Saturday, November 8, 2008

Hooking library calls on Mac using DYLD_INSERT_LIBRARIES

Mac offers a way to override functions in a shared library with DYLD_INSERT_LIBRARIES environment variable (which is similar to LD_PRELOAD on Linux). When you make a twin brother of a function that is defined in an existing shared library, put it in you a shared library, and you register your shared library name in DYLD_INSERT_LIBRARIES, your function is used instead of the original one. This is my simple test.

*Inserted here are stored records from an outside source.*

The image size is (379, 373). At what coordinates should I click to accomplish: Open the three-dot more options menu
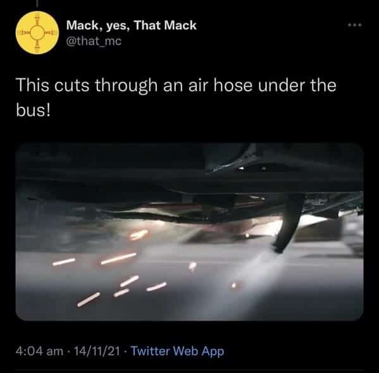pos(354,25)
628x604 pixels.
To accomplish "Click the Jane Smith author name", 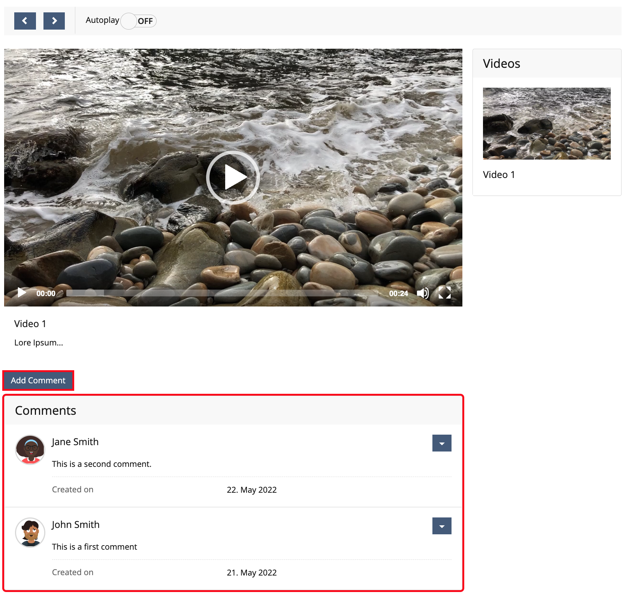I will 75,442.
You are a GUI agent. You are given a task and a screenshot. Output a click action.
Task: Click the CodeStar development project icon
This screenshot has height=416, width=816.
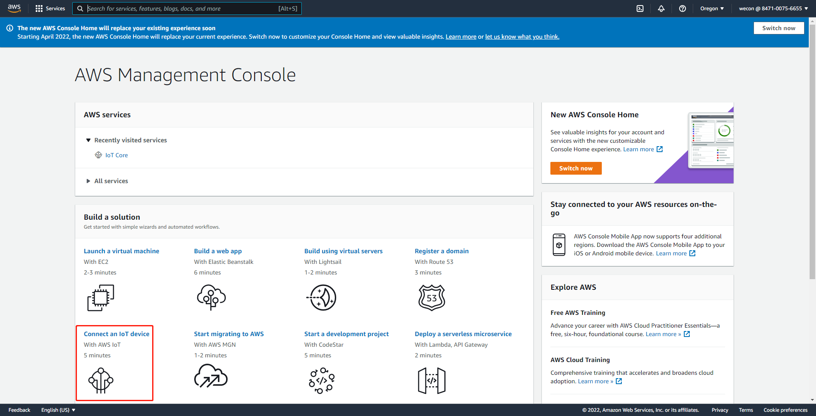click(x=322, y=380)
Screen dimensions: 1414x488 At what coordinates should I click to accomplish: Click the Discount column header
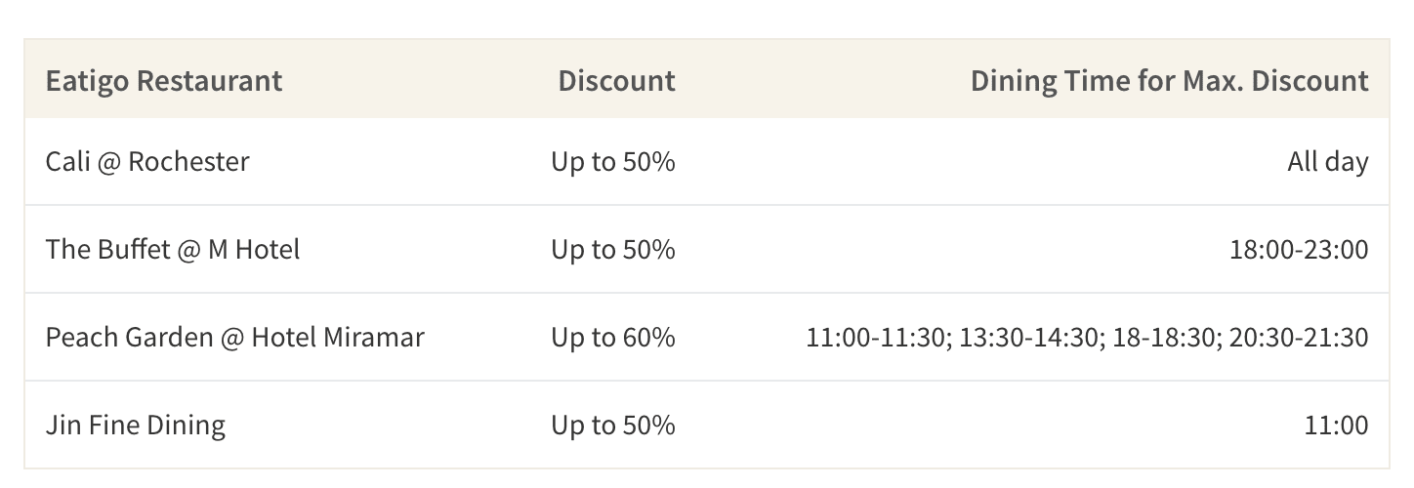click(616, 80)
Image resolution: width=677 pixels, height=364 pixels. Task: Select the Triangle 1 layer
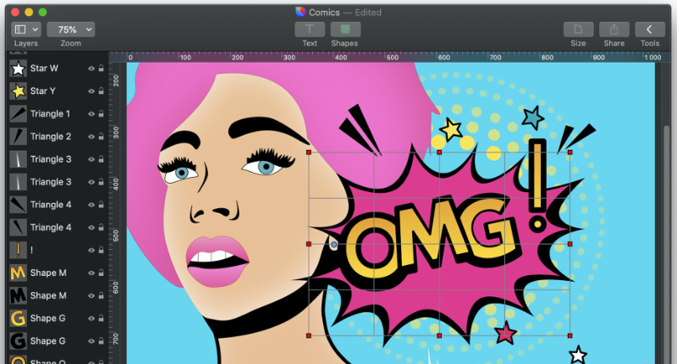(51, 114)
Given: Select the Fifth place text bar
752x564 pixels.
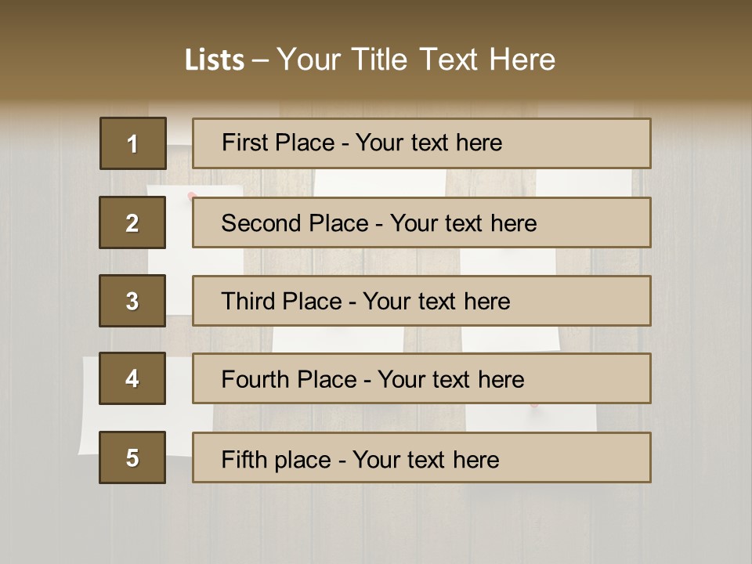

Here I've replaced f() in mysharedlib.dylib with f() in openhook.dylib.


$ cat mysharedlib.h
void f();
$ cat mysharedlib.c
#include <stdio.h>
#include "mysharedlib.h"

void f()
{
printf("hello");
}
$ cat main.c
#include <stdio.h>
#include "mysharedlib.h"

int main()
{
f();
return 0;
}
$ cat openhook.c
#include <stdio.h>
#include <dlfcn.h>
#include <unistd.h>
#include "mysharedlib.h"

typedef void (*fType)();
static void (*real_f)() = NULL;

void f()
{
if ( ! real_f)
{
void* handle = dlopen("mysharedlib.dylib", RTLD_NOW);
real_f = (fType)dlsym(handle, "f");
if ( ! real_f) printf("NG");
}
printf("--------zzz--------");
real_f();
}
$ cat bat
#!/bin/bash
gcc -flat_namespace -dynamiclib -o openhook.dylib openhook.c
gcc -dynamiclib -o mysharedlib.dylib mysharedlib.c
gcc mysharedlib.dylib main.c
export DYLD_FORCE_FLAT_NAMESPACE=
export DYLD_INSERT_LIBRARIES=openhook.dylib
./a.out
$ ./bat
--------zzz--------hello

You also need to define DYLD_FORCE_FLAT_NAMESPACE (doesn't matter what value it has). In general it makes the command (in this case a.out) unstable, not a lot in my opinion if we use it just for debugging purpose, but it increases the chance of symbol name conflicts.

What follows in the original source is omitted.